Only Death Is Real is the biography of the bands Hellhammer and Celtic Frost as told by their only beginning-to-end member. It’s important to hold this in mind since said member, Tom Gabriel Fischer, better known to the world as Tom Warrior, could easily have turned the book into a slice of autobiography and didn’t. From some of the reactions to this book when it came out in 2009, one might have expected that it would be a colossal whine-fest with a self-aggrandising tilt. It isn’t. It is indeed worth some mention that there are many, many points at which Warrior could have chosen to bang on about something - his horrific upbringing [the curt summaries of which leave one wondering where in the seven hells the Swiss social services were], the amount of violence the members of Hellhammer were subject to over the course of the band’s existence, how Hellhammer preceded the black metal bands of the 90s in vision and visuals, issues with record labels over finance and recording, issues with parents, jobs and haircuts - and chooses not. Although Warrior’s point of view holds centre throughout the book, it’s hard to fault that; he’s the only person who was there for the entire duration of the events.

I don’t generally go into reviewing a book as a physical object, but in this instance it’s relevant. Not just because Only Death Is Real is illustrated with a great sheaf of photos, band logos, fliers and other material, but also because the book as an object is a form of communication in and of itself.

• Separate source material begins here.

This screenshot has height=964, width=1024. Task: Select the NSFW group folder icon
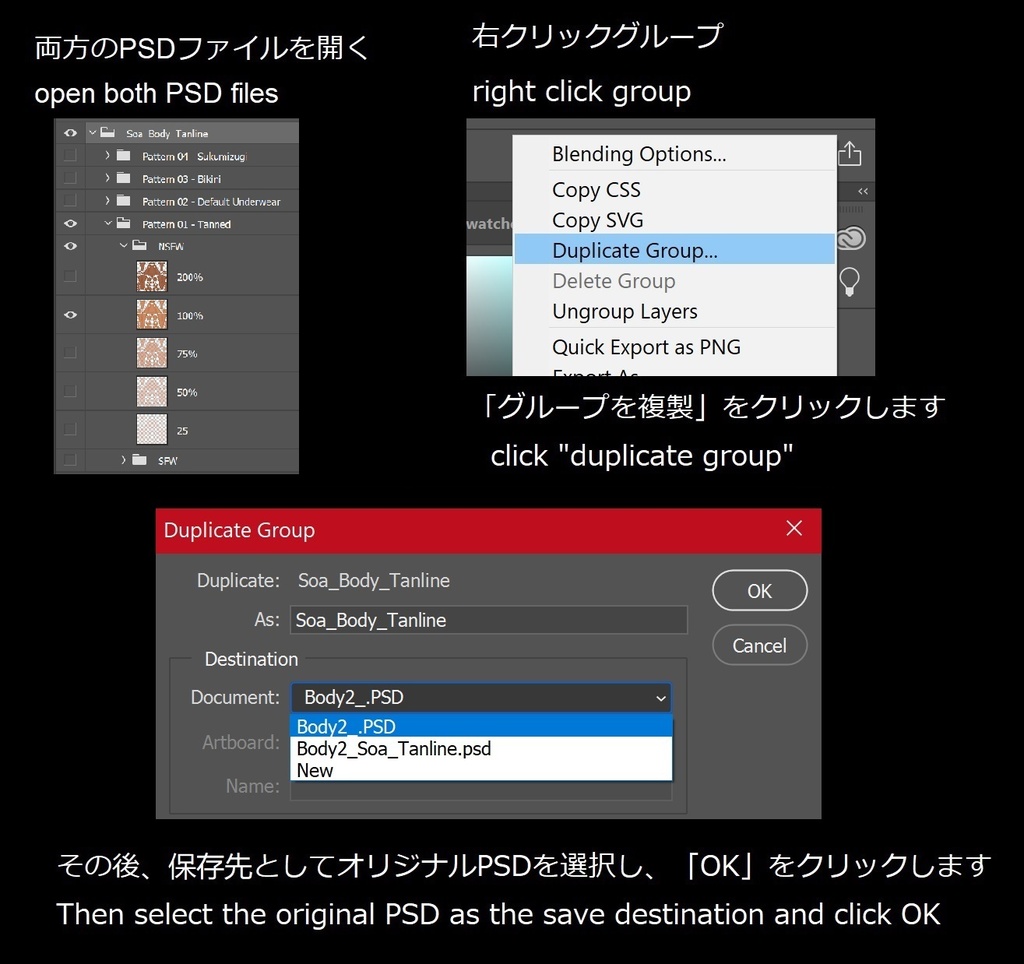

Only Death Is Real is printed on the same glossy yet slightly coarse paper one finds in album liner notes, the kind that creases at the slightest provocation, and takes fingerprints better than police lifting tape, meaning you have to turn the pages by their edges or permanently mark them with your presence. The pages are printed white-on-black, which presents no difficulty to reading but reinforces the extreme metal liner note feel. Only Death Is Real is also remarkably heavy for its size and shape, and the corners feel sharper than they ought. This book, if dropped on the foot, will bruise and may well also draw blood, and this feels entirely appropriate.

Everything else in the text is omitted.